Reactions: Like 2 | EyeCandy! 1 | Way Cool 16


----------



## JR Parks (Jul 25, 2016)

Awesome finds. Just gives you goosebumps (no offense duckman) to see and imagine all of that history. Oh if they could talk!!!

Reactions: Agree 4


----------



## HomeBody (Jul 26, 2016)

I've hunted old farms and all I find is junk. I need to take some detector lessons from you boys. How did those folks lose so much silver. Amazing. Gary


----------



## davduckman2010 (Jul 26, 2016)

HomeBody said:


> I've hunted old farms and all I find is junk. I need to take some detector lessons from you boys. How did those folks lose so much silver. Amazing. Gary


a tornado destroyed this old home and spread this across there fields back in 1969

Reactions: Informative 2


----------



## Spinartist (Jul 26, 2016)

Excellent finds!!! I've got to get back to the beach with my detector!


----------



## JohnF (Jul 26, 2016)

Being fields since 69 its funny those weren't all plowed down to at least 16" deep. They would have been up here.


----------



## ironman123 (Jul 26, 2016)

Nice collection of history.

Reactions: Thank You! 1


----------



## Mike1950 (Jul 26, 2016)

Lighter might be a match case?? Very cool stuff

Reactions: Like 1


----------



## Don Ratcliff (Jul 26, 2016)

Spinartist said:


> Excellent finds!!! I've got to get back to the beach with my detector!


There are people that make a living here in the water with detectors. Tourists get dehydrated so fingers are just a little bit smaller, grease themselves up with suntan lotion and jump in the cool water. Hours later, "have you seen my giant diamond ring"

Reactions: Agree 1


----------



## davduckman2010 (Jul 26, 2016)

JohnF said:


> Being fields since 69 its funny those weren't all plowed down to at least 16" deep. They would have been up here.

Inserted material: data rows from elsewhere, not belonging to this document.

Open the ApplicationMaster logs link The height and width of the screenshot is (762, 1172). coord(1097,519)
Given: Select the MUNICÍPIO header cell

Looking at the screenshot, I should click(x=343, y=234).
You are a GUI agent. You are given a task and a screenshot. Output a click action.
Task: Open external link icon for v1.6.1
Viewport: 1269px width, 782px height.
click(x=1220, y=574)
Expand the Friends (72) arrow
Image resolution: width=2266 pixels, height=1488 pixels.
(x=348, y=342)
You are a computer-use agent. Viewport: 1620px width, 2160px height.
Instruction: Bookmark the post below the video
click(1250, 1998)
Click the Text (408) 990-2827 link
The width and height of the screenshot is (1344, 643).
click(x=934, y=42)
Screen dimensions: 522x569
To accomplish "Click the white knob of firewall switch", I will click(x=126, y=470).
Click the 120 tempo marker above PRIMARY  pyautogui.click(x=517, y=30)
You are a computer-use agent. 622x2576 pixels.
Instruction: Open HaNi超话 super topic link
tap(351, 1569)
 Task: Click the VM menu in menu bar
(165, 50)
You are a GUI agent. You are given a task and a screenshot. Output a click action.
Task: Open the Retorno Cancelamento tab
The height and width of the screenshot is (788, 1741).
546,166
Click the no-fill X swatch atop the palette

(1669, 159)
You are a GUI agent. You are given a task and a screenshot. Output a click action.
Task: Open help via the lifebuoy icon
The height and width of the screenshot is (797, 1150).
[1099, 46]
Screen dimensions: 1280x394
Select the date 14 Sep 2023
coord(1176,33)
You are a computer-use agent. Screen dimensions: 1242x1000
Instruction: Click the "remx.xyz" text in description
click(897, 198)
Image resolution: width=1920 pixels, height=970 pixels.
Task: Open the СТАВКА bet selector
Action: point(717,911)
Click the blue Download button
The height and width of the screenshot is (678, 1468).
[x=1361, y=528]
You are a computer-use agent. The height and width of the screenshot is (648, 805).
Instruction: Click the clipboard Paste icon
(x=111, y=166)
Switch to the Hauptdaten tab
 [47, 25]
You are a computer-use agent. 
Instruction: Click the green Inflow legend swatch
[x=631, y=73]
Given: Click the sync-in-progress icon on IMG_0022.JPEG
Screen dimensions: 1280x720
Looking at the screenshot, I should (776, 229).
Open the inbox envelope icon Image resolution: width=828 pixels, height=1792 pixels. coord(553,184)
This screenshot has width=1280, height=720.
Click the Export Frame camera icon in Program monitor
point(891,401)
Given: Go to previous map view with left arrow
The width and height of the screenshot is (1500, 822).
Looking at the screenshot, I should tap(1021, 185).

most are on top a couple 10 inches down cant wait till they plow some more up. we just got a giant nell coil from Russia that goes down twice as far as the smaller coils

Reactions: Way Cool 1


----------



## Spinartist (Jul 26, 2016)

Don Ratcliff said:


> There are people that make a living here in the water with detectors. Tourists get dehydrated so fingers are just a little bit smaller, grease themselves up with suntan lotion and jump in the cool water. Hours later, "have you seen my giant diamond ring"




Same here. I find most of the good stuff in the water & there's not as much trash also.

Reactions: Funny 1


----------



## Spinartist (Jul 26, 2016)

davduckman2010 said:


> one gold with an Australian fire opal and another gold with I think wild looking onyx stone not sure but its old



Nice!! Maybe its a black opal!!


----------



## davduckman2010 (Jul 26, 2016)

Spinartist said:


> Nice!! Maybe its a black opal!!


wow that looks just like the stone in the ring


----------



## HomeBody (Jul 27, 2016)

davduckman2010 said:


> a tornado destroyed this old home and spread this across there fields back in 1969



Well, that explains it. You're sure doing good. Wow! Gary


----------